Page extract
AAJ: So they would have been buying records from gospel groups in America and emulating them?

RJ: Yeah that's pretty much the same with jazz musicians in the UK, we would listen to a lot of American, and European jazz musicians, and then sort of form our own thing. Because you can never be the same as the next artist. You start with that artist, and somewhere along the way you develop your own style and find your own voice.

AAJ: You must have been in your late 20s when The Antidote album came out, and it made such a splash. You know Ronny, I used to think of you as an overnight sensation, but that can't be true. (Ronny is laughing) You probably paid some dues, so I was wondering, could you sketch your musical life? Like from your late teens until you landed the record deal with Island Records.

RJ: Absolutely, I'm happy to do that. Okay, I left high school in 1979 and I enrolled in college. My dear late mother had passed away in 1976, and I'm the second oldest child in my family. So in '79 the wounds were still fresh, we were mourning our dear late mother, she was only 40 years old when she passed. There were seven of us, so what happened was, my oldest brother left home, so I was the eldest child at home. So I went college for a year, a business studies course, and I passed. It was a general diploma, and I qualified for a national diploma and that was two years, whereas a general diploma was for one year.

So when I was about to do my national diploma my late father decided that I should work. He was made redundant and the rest of my siblings were all at school. I had to work, I had to get a job, so I did, this was back in 1980. By then I had gone to my first recording session, and I loved it. I started harboring dreams of becoming a full time musician. So from '80 to '85 I was working—my last job was for the police in London. Things started to get crazy, because by now I was starting to do a lot more session work. I was burning the candle at both ends, so I knew that at some point I would have to decide if I was going to do music full time, I knew I couldn't keep going the way I was, because I love music and I wanted to make a career out of it—and hopefully someday sign a deal.

Information provided
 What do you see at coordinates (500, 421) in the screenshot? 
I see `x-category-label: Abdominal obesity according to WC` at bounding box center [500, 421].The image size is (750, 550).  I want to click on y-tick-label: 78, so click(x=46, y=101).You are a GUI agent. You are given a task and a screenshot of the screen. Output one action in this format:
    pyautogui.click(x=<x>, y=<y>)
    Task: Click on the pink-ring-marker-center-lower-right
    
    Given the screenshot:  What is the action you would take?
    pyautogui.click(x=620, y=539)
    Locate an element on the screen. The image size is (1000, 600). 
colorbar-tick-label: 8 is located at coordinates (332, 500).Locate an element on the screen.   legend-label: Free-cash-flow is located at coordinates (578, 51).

Work to be completed
Continue the interview with Ronny above, starting right after his last sentence.

Task output
So I had been working for the police from 1982 until 1985, and when I would leave that job, I would go and do recording sessions. Anyway, I had a chance to become a cop, and right down the road was the national training center for cadets, and they were ready to send me there because they needed more ethnic minorities. In my office the cops would come by, and they would stand me up and put their helmets on my head, and their jackets on me, and say, "You look really good in a uniform." And I thought they were joking until one day the chief superintendent, the highest ranking officer in the whole building, he called me in his office and said, "We're serious, we'd like you to be a policeman."

All the other black policemen in the office would speak to me privately and encourage me to join, saying it would be good for me. But I wanted to do music, so I had two choices, and in the end I decided to do music. I left in August of 1985, and the superintendent told me, "Look, if it doesn't work out for you, come back and be a cop." I told him I would. (laughing) This was 28 years ago.

So I went into music full time and became a pro in 1985. What helped me was a session I did with a great guitarist, it's sad because he's no longer with us. Are you familiar with Grace Jones?

AAJ: Yes I remember Grace Jones—she was like 6 feet something and had that squared off haircut.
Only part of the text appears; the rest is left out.